Of course, you add, “Results guaranteed, or you don’t pay a dime.”

These are all benefits of your program. Not features.

You want your ads to include a star, a story, and a solution. In this particular ad, she’s the star. The story is that you’ve discovered a faster way to burn fat (your 21-day rapid fat loss program). The solution is that you want them to try it out for only $67.

See, what this does is it addresses the skepticism that the consumer has. Maybe they feel they were let down by another fitness business, or maybe they failed to find a method that works for losing weight.

People around town know about you and what you charge. They might object to your $200-$300 prices.

They just want you to say, “Hey, I will remove all risk and give you a test drive.” It’s like when you go to Starbucks and they give one of those little plastic caps of coffee. They ask, “Here, you want to try it?”

If they ask you to try a sample, you might just say, “You know what? I’ll take it.”
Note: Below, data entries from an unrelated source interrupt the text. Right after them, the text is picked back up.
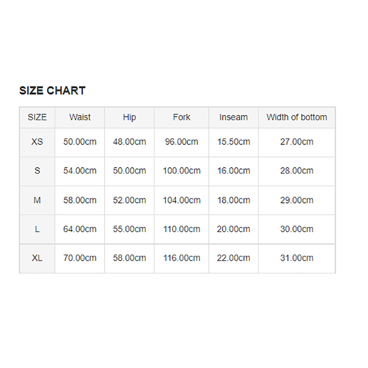The image size is (368, 368).
Task: Click the 15.50cm inseam cell
Action: (234, 142)
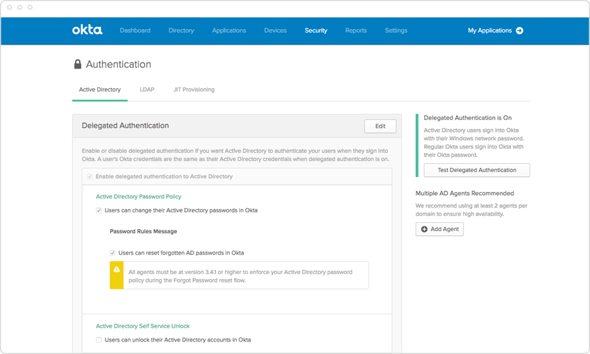Open the Devices menu
The image size is (590, 354).
coord(275,31)
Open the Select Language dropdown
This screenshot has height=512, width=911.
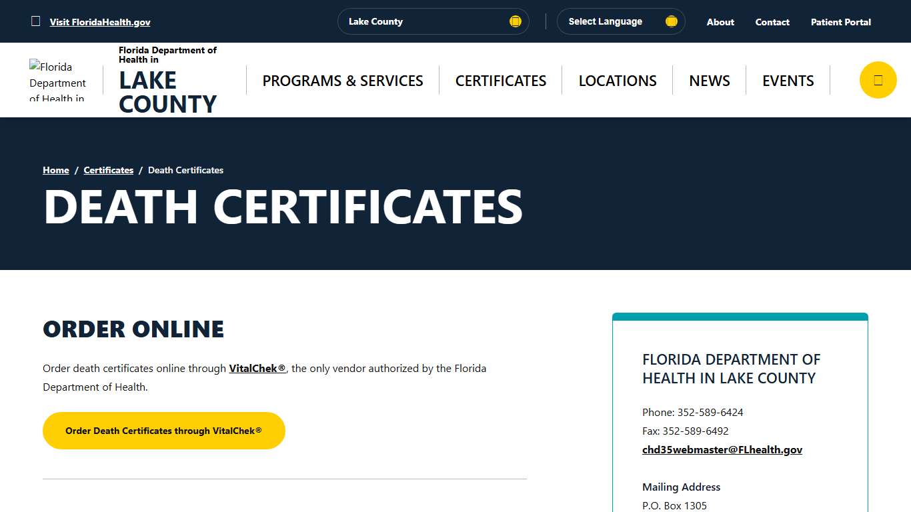[620, 21]
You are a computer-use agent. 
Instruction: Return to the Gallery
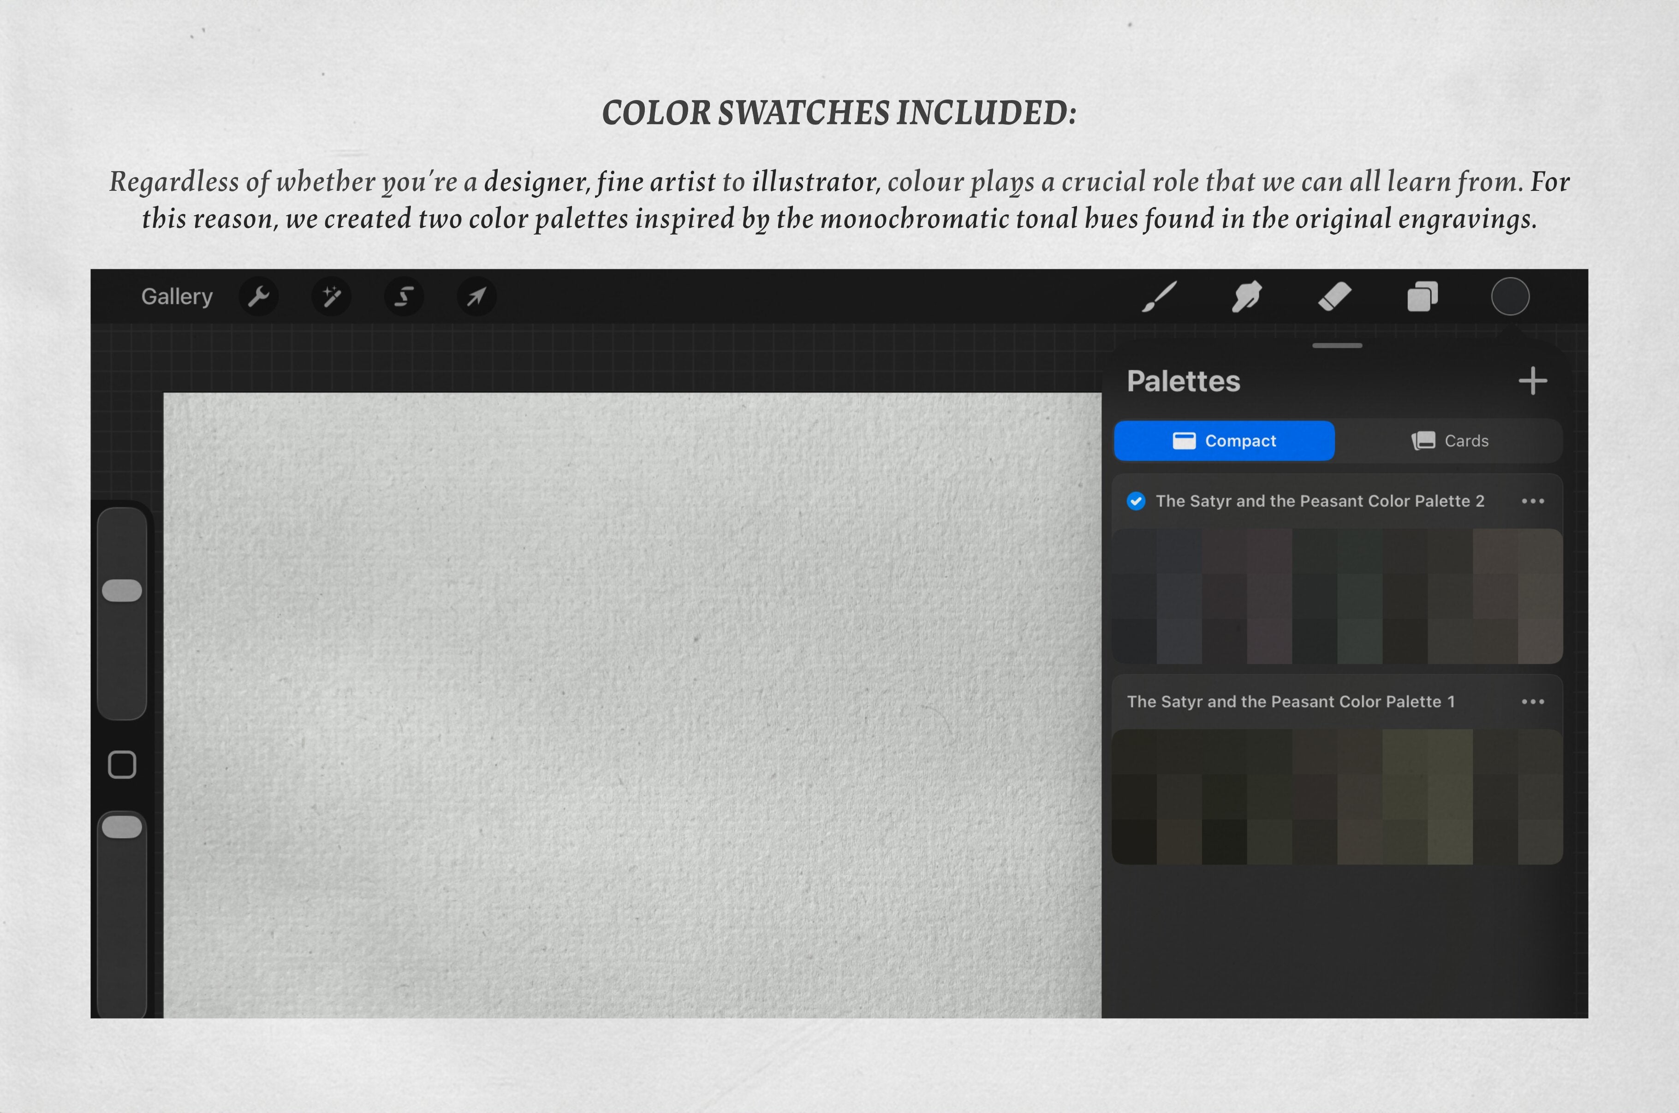(x=177, y=297)
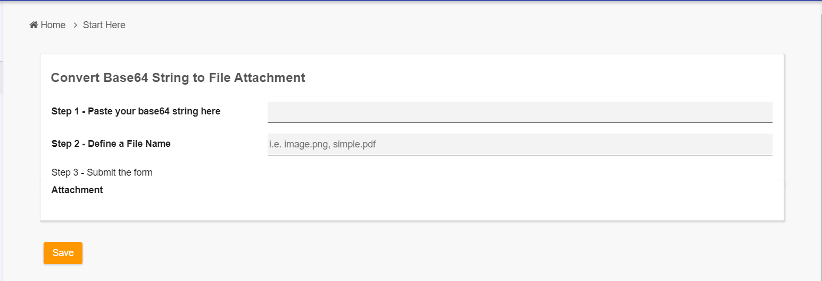Click the Step 3 Submit the form text

click(x=102, y=172)
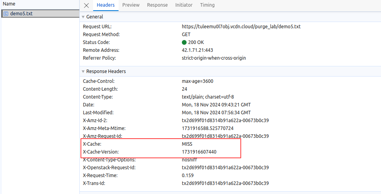
Task: Open the Timing tab
Action: coord(207,5)
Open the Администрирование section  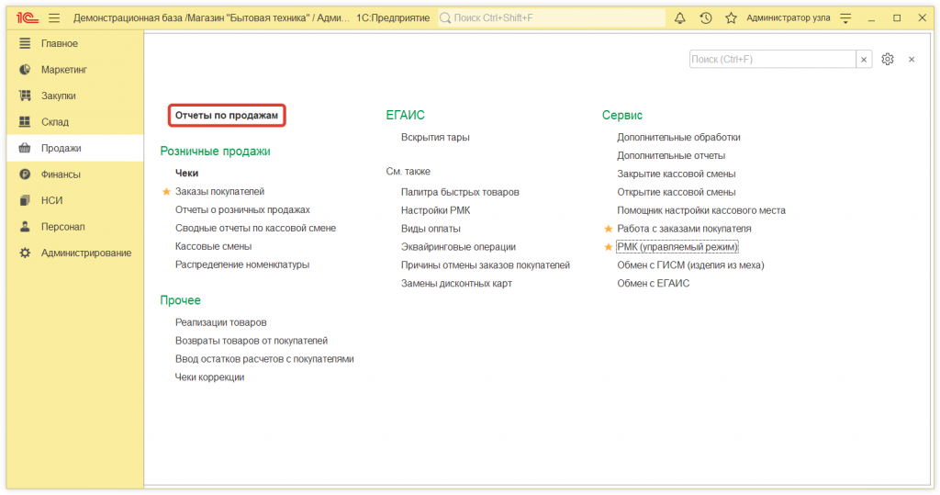pyautogui.click(x=85, y=253)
In your fitness business, prospects don’t want to commit to a long-term program. They want a sample of what you have to offer before they sign any membership contracts.

That doesn’t mean you change your programs. You shouldn’t be cheap.

But when you market something like a 21-day rapid fat loss program, they know there’s a beginning and an end. Nothing indefinite.

You remove the time factor. You remove the commitment to a lot of money. You guarantee it and remove all risk.

Then you say, “By the way, get on board before October 15th and we’ll give you a $50 gift card to the place you shop at.”

Now is that an irresistible offer or what?

Don’t be afraid to pay that $1200 for a full-page magazine ad that goes in the mail, into their house, and on that kitchen counter. That’s much better than paying $400 for an ad that ends up on the driveway.

An ad in a magazine that ends up on the driveway or in grocery stores in that little free, take-one bin would not have the same results. That same ad in a magazine that caters to high-end homes, going inside the mail, will bring results.